Please don't take it the wrong way--you have clearly built a product that has good UX and that people like and I congratulate you on that. Many users out there will probably prefer the tradeoffs you've made, while others will prefer EnvKey's. I think it's fair, in the spirt of friendly competition, to highlight where those differences are so that people can make up their own minds with an accurate understanding of the threat model of each approach.


I skimmed the report pdf and saw no mention of validating the data. So I assume pushing an example env file would be flagged as a leak? I understand that it's tricky to validate and even more so when having millions of data points but the method seems shaky. It's like all those automatic error analysers that repo authors tend to hate due to all false positives.


Definitely tricky to validate. Most tools out there offer multiple methods of excluding certain data-points whether it be by adding a comment by it to indicate intentionality, a file containing specs to exclude like values or matching patterns, or a UI that you can use "post-leak" to dismiss it as false positive.

I definitely resonate with your point though on the automatic errors due to false positives. There is a lot of room for improvement.


100% developers leaked JWT token .


Aren't JWT tokens supposed to be public?


No? They are literally your authentication. They are time limited, but still pretty private.

Done well, they have an audience set for what they authenticate. Which can limit the exposure back to the issuer. But you are supposed to trust that holding the token means you know who the user is.

Right?


Honest question, in terms of grammar, is JWT token similar to ATM machine? I always feel weird just saying “JWT” and almost always add the “token” part to the end for clarity, is that common?


> RAS syndrome (where "RAS" stands for "redundant acronym syndrome", making the phrase "RAS syndrome" homological) is the redundant use of one or more of the words that make up an acronym (or other initialism) in conjunction with the abbreviated form.

> Many style guides advise against usage of these redundant acronyms in formal contexts, but they are widely used in colloquial speech.

https://en.wikipedia.org/wiki/RAS_syndrome


"Personal PIN Identification Number" is my favourite example.


I try hard to just say "the JWT". But I also try to only say "ATM"


Bonus points if you pronounce it like a Greek "ω" (joat) or a Welsh "w" (joot)!


That's omega?


you're telling me the w doesn't stand for rapture?


Depends. Is your name Wodger or Bwian?
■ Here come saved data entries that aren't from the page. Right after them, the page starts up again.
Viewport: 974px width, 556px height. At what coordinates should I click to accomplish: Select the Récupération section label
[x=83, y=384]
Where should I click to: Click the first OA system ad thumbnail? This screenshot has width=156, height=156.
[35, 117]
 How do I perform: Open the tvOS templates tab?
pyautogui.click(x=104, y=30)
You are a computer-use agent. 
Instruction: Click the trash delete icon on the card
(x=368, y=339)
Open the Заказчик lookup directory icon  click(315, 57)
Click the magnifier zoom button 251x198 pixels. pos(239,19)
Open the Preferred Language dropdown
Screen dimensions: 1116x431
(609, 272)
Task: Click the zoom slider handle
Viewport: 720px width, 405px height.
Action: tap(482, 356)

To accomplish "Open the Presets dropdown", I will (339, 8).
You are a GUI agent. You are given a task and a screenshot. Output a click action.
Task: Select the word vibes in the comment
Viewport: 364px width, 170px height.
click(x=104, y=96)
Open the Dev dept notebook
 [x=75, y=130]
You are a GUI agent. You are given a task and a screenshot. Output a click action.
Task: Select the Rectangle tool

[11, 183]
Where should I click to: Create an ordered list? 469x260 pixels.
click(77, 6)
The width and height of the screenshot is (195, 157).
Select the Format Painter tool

Do you have friends in Wome?


it’s a joke about the new testament.


So is this, indirectly: https://youtu.be/7Lc86JUAwwg. Though sadly it didn't include the Book of Wevelations.


no, just a play on omega, but thanks for the nostalgia and the laugh :)


I go the other direction and like to say JWT Web Token.


Depends on the context. JWTs are very often used as a type of session token. So if your token is public, it might allow someone to act on your behalf for whatever service you're using.

So while users are allowed to read the token and its contents, you don't want user-identifying tokens to fall in the hands of someone else.

You might be thinking of a public key.